Porter can score from anywhere. It’s rare that you see a player that can show off that kind of diverse shooting. One of his most impressive stats is the shooting numbers he displays at the rim. On 168 field-goal attempts, Porter registered a 73.8 percent mark. He was making over 70 percent of his shots. Usually, we see that high of a mark reserved for bigs that excel on putback dunks or layups. For Porter, his athleticism at his size just makes him a terror around the rim.

This was one area that Porter was just absolutely dominant in. His 2.6 offensive rebounds per 36 minutes were fourth on the team, and he was only behind bigs like Nikola Jokis, Mason Plumlee and Paul Millsap. If a ball was hanging around above the rim, he was making a play on it more often than not.

Take away the rim. Force him to take a mid-range jump shot. That’s the worst shot in basketball right? Not for Porter, who’s able to rise up over the majority of defenders to knock down shots like this. Lonzo Ball of the New Orleans Pelicans is in an outstanding position, but it doesn’t matter. Porter just rises up and knocks down the shot with ease.

The one area that Porter needs to focus on on the offensive side of the floor is his ball-handling. Porter was largely limited to a spot-up or slasher role during his rookie season, and he needs to be more than that for this team because he’s way too talented to be just a spot-up guy. His flashes of plays like this are what make you think about his ceiling. When he puts his head down to get to the rim, he’s just going to cause a lot of mismatches no matter who is guarding him.

Defense

There were far too many instances of plays like this. Porter gets caught ball watching, and he lets his man blow by him. It’s not anything overly complicated, but he needs to dramatically improve on that next season. Porter doesn’t have outstanding lateral quickness, but he does have the length to get in passing lanes. He needs to put himself in better positions to have success.
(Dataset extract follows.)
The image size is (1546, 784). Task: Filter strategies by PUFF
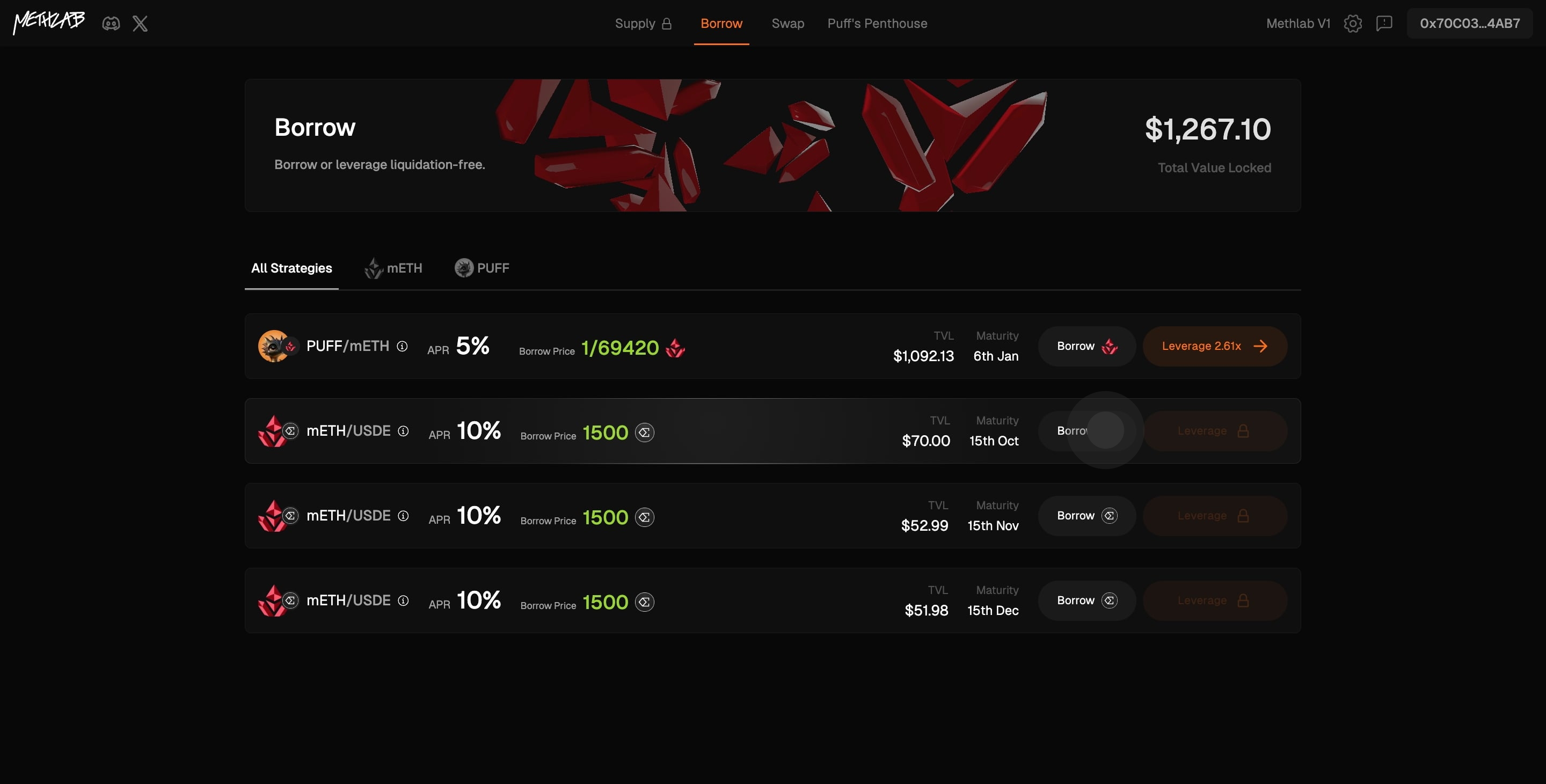tap(482, 268)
Porter also needs to get better at contesting shots. He averaged just 1.0 block per 36 minutes, and he averaged 4.0 fouls per 36, which was fourth on the team among rotation players. For comparison, teammate Gary Harris, who’s arguably the team’s best defender, averaged just 2.3 per 36. Fouls extend possessions, and they give the opposing team’s chances to go to the free-throw line to get easier shots. He just simply can’t do that.

He’s one of the best defensive rebounders, and that needs to continue. His 7.7 defensive boards per 36 was second on the roster behind Jokic. The saying goes that a possession isn’t over until the defense gets a rebound, and Porter excels in that aspect. Despite the other improvements that he needs to make, he can’t afford to take a step back in an area like this.

Overview

The future for Porter is bright. With stars like Jokic and Jamal Murray on either side of him, he will never be fully tasked with carrying the entire offensive workload. Unless he can dramatically improve his ability to drive and handle the ball, that’s for the best right now. His shooting will make him an offensive threat for a long time, but he needs to develop more than just his jump shot.

On the defensive end, his length is a tool he’s not utilizing enough. He has the ability to contest shots without being in close to his assignment. His problem is getting into the jersey of his opponent but getting blown by due to his lack of lateral agility. If he’s unable to improve that area of his game, he needs to be willing to take a step back to give him more room for error in the retreat phase while still being able to contest a jump shot.